_EXERCISE DESCRIPTION_:
Below are records to write out again, exactly as they read.

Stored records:
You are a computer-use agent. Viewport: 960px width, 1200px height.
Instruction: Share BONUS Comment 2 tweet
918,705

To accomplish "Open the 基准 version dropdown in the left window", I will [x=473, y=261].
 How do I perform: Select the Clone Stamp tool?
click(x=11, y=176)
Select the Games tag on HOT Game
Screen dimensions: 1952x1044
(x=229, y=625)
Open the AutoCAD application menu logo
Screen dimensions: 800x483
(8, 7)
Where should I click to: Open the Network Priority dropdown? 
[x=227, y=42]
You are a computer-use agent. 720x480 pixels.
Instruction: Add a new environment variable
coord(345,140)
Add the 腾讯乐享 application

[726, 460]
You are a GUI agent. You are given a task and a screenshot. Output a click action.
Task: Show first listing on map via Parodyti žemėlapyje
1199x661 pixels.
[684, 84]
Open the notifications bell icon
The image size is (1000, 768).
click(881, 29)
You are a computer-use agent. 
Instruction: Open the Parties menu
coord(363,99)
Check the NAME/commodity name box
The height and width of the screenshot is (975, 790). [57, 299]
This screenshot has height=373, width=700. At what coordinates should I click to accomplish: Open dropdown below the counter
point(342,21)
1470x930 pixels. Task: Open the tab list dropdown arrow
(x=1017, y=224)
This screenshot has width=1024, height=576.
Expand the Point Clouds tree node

_ANSWER BELOW_:
You are a computer-use agent. Viewport: 960px width, 1200px height.
Instruction: Share BONUS Comment 2 tweet
918,705

To accomplish "Open the 基准 version dropdown in the left window", I will [x=473, y=261].
 How do I perform: Select the Clone Stamp tool?
click(x=11, y=176)
Select the Games tag on HOT Game
Screen dimensions: 1952x1044
(x=229, y=625)
Open the AutoCAD application menu logo
Screen dimensions: 800x483
(8, 7)
Where should I click to: Open the Network Priority dropdown? 
[x=227, y=42]
You are a computer-use agent. 720x480 pixels.
Instruction: Add a new environment variable
coord(345,140)
Add the 腾讯乐享 application

[726, 460]
You are a GUI agent. You are given a task and a screenshot. Output a click action.
Task: Show first listing on map via Parodyti žemėlapyje
1199x661 pixels.
[684, 84]
Open the notifications bell icon
The image size is (1000, 768).
click(881, 29)
You are a computer-use agent. 
Instruction: Open the Parties menu
coord(363,99)
Check the NAME/commodity name box
The height and width of the screenshot is (975, 790). [57, 299]
This screenshot has height=373, width=700. At what coordinates should I click to accomplish: Open dropdown below the counter
point(342,21)
1470x930 pixels. Task: Open the tab list dropdown arrow
(x=1017, y=224)
This screenshot has width=1024, height=576.
Expand the Point Clouds tree node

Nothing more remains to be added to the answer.